When the conservative firebrand David Horowitz began thumping the tub for his Academic Bill of Rights, which would require professors to respect "a diversity of approaches to unsettled questions," he waged an energetic preemptive campaign against skeptics who worried that creationists, Holocaust deniers, flat earthers, and other fantasists might use such a law as a weapon. A student complaint about evolution instruction "is conceivable," Horowitz claimed in a Reason Online debate in 2003, "but under the Academic Bill of Rights it would be dismissed."
Maybe not. One of the first important efforts to pass legislation closely modeled on Horowitz's baby was made by a politician specifically opposed to the ascendance of Darwinian theory on campus. "Some professors say, 'Evolution is a fact. And if you don't like it, there's the door,'?" says Florida state Rep. Dennis Baxley (R-Ocala). Still bearing the scars of evolutionary teaching he endured in his days as a Florida State student, Baxley last spring introduced a bill that would prevent teachers from punishing students for professing beliefs with which teachers disagree, and advise professors to teach alternative "serious academic theories."
The bill got Baxley considerable attention–and mockery–at the national level. Horowitz lost no time urging Florida legislators to pass the bill, to no avail: The legislation died quietly in the Florida House.

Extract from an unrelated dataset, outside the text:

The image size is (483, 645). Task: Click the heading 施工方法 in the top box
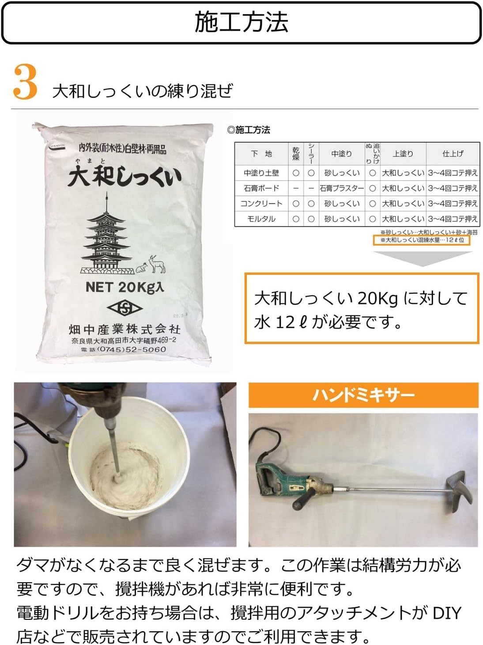tap(241, 22)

Baxley, however, is undeterred. "I can lose in the courts. I can lose in the Legislature. But this isn't going away," he told a local paper. More than a dozen other states, as well as the U.S. Congress, are now considering similar bills. And not a moment too soon: Cold fusion, Andy Kaufman assassination theories, and the scandalously overlooked evidence that Jews are distributing poisoned orange juice in black neighborhoods have been ignored by the liberal college establishment for far too long.